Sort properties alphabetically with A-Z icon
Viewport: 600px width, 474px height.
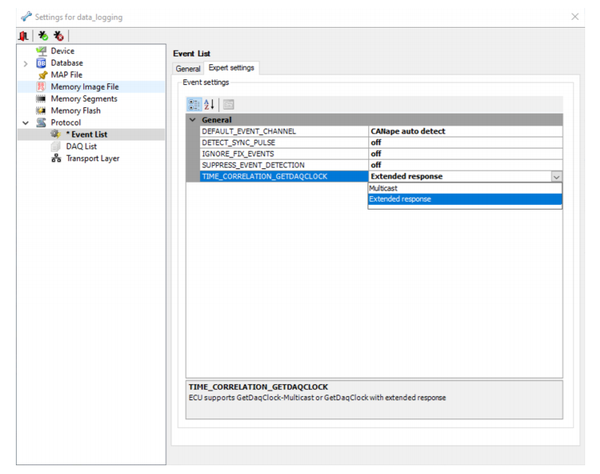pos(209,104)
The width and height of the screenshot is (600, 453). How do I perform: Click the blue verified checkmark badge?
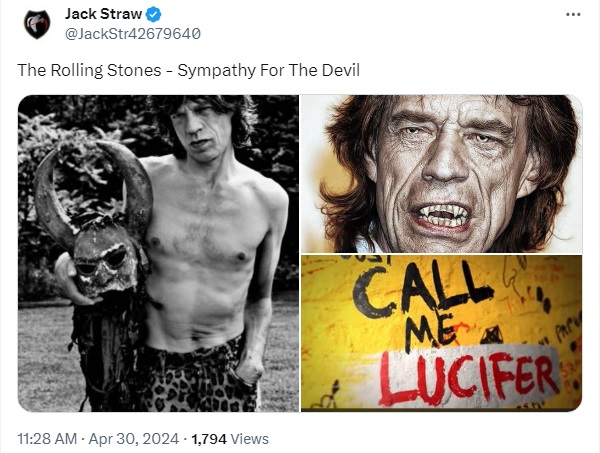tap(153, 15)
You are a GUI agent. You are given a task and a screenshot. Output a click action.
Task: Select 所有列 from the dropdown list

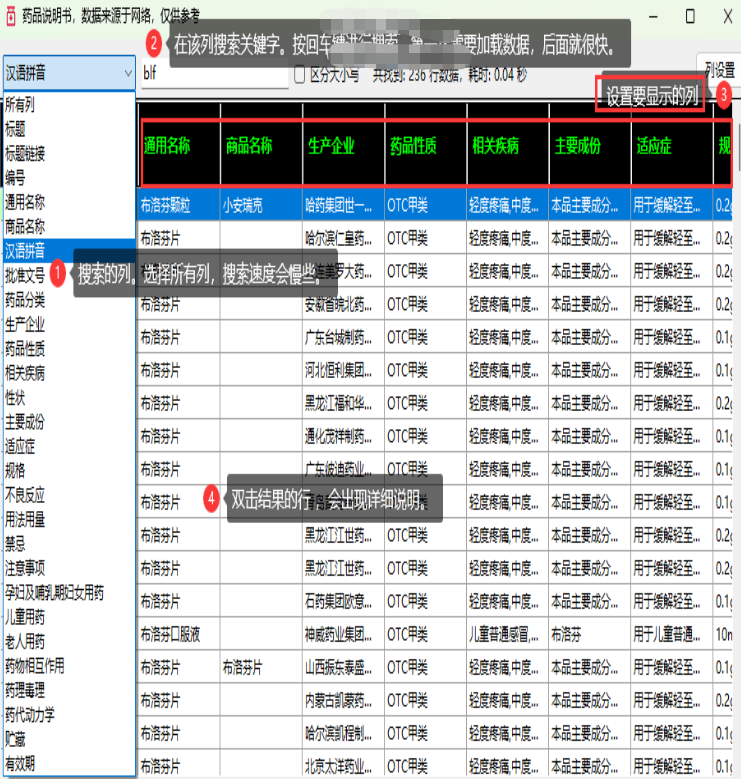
--
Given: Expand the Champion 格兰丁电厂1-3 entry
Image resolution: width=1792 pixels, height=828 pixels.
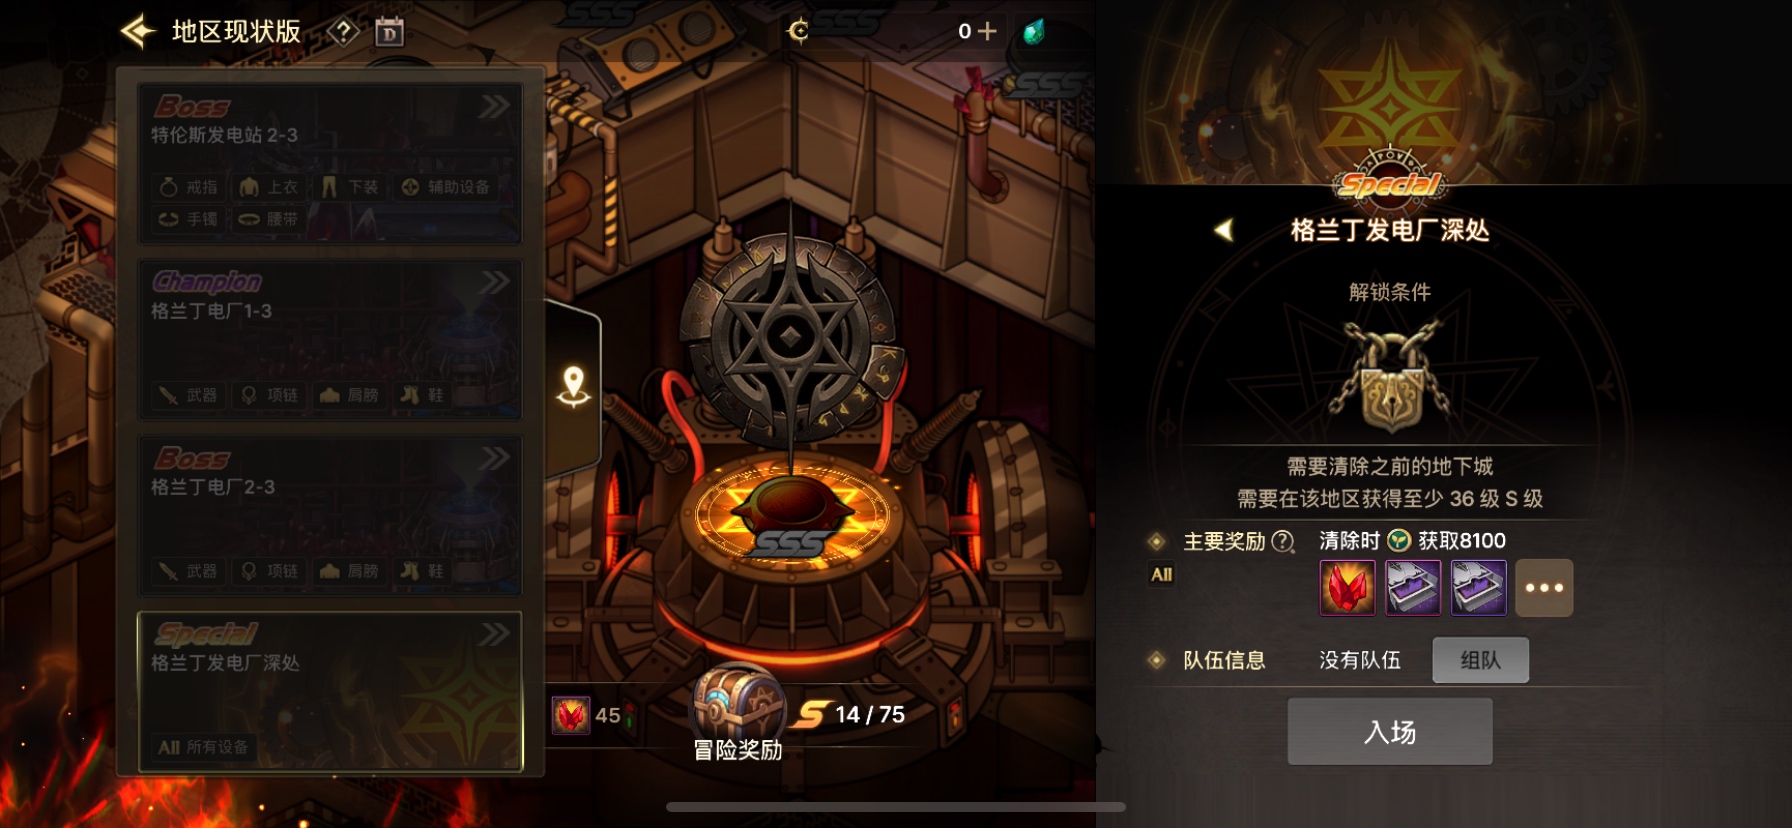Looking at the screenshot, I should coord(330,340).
---
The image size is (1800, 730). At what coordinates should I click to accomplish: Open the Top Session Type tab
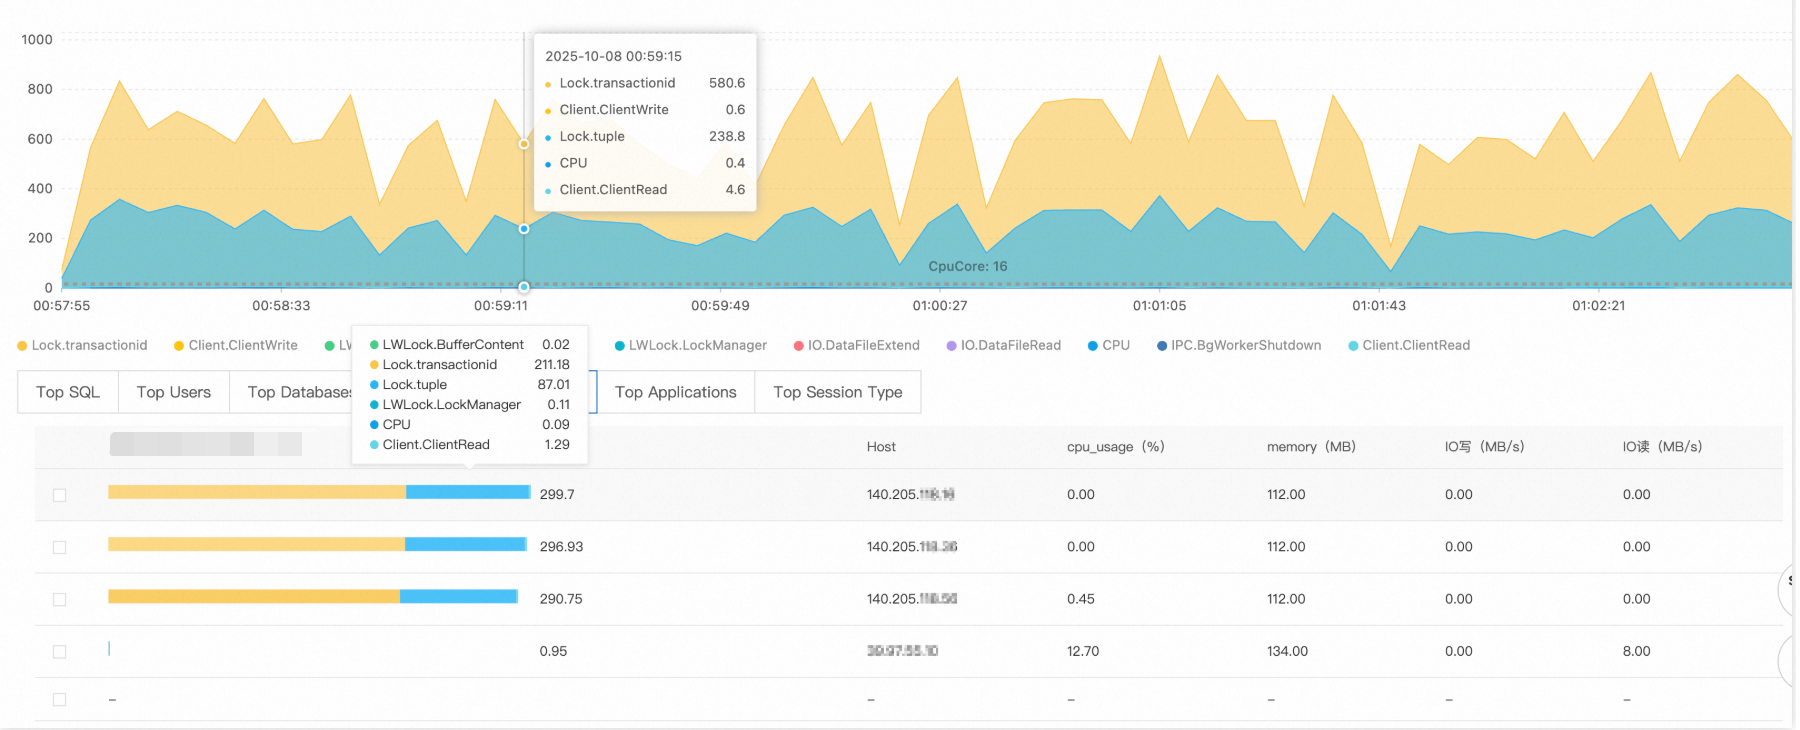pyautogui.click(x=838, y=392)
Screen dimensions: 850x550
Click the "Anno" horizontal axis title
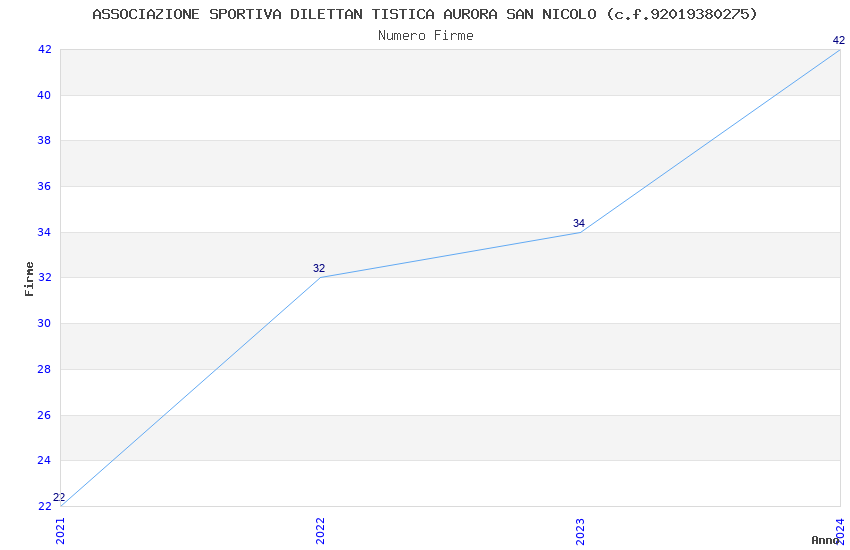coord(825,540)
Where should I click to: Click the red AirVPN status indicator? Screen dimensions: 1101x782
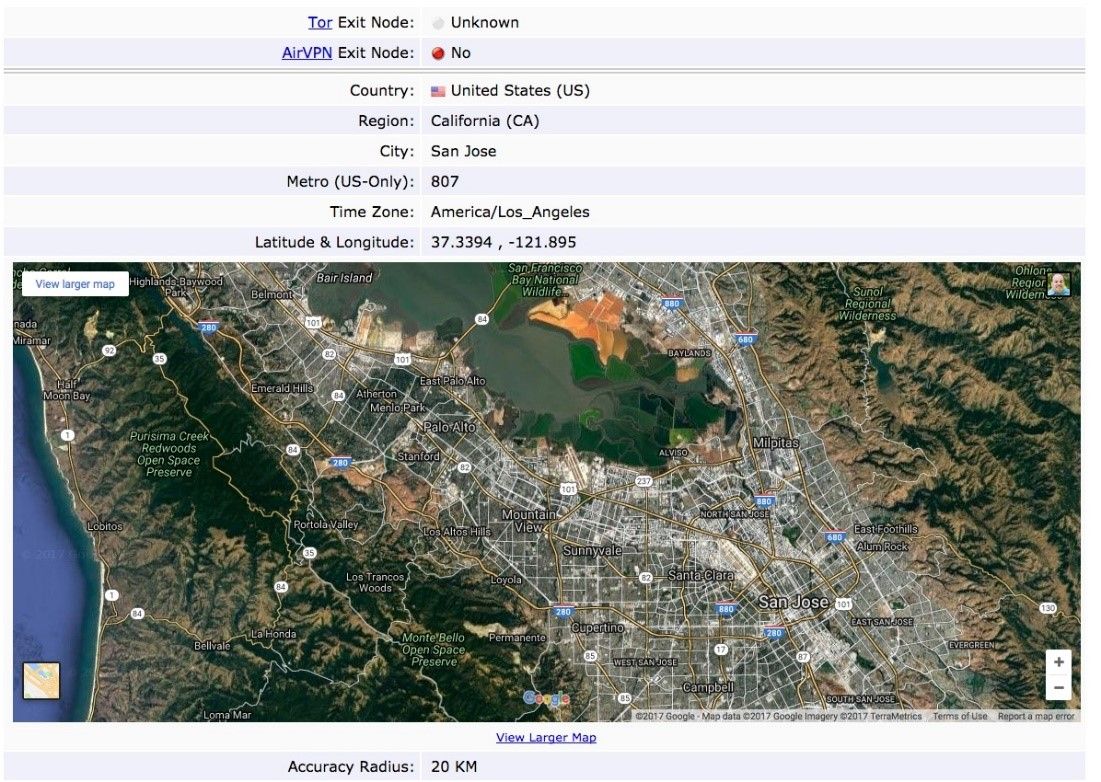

■ **Task to complete**:
Please copy out from the data above, without any picture, exactly the lines running from the one that holds "The width and" through the one that holds "Task: Select 所有列 from the dropdown list", and nothing beyond them.

■ **Solved problem**:
The width and height of the screenshot is (600, 453). How do I perform: Click the blue verified checkmark badge?
tap(153, 15)
You are a GUI agent. You are given a task and a screenshot. Output a click action.
Task: Select 所有列 from the dropdown list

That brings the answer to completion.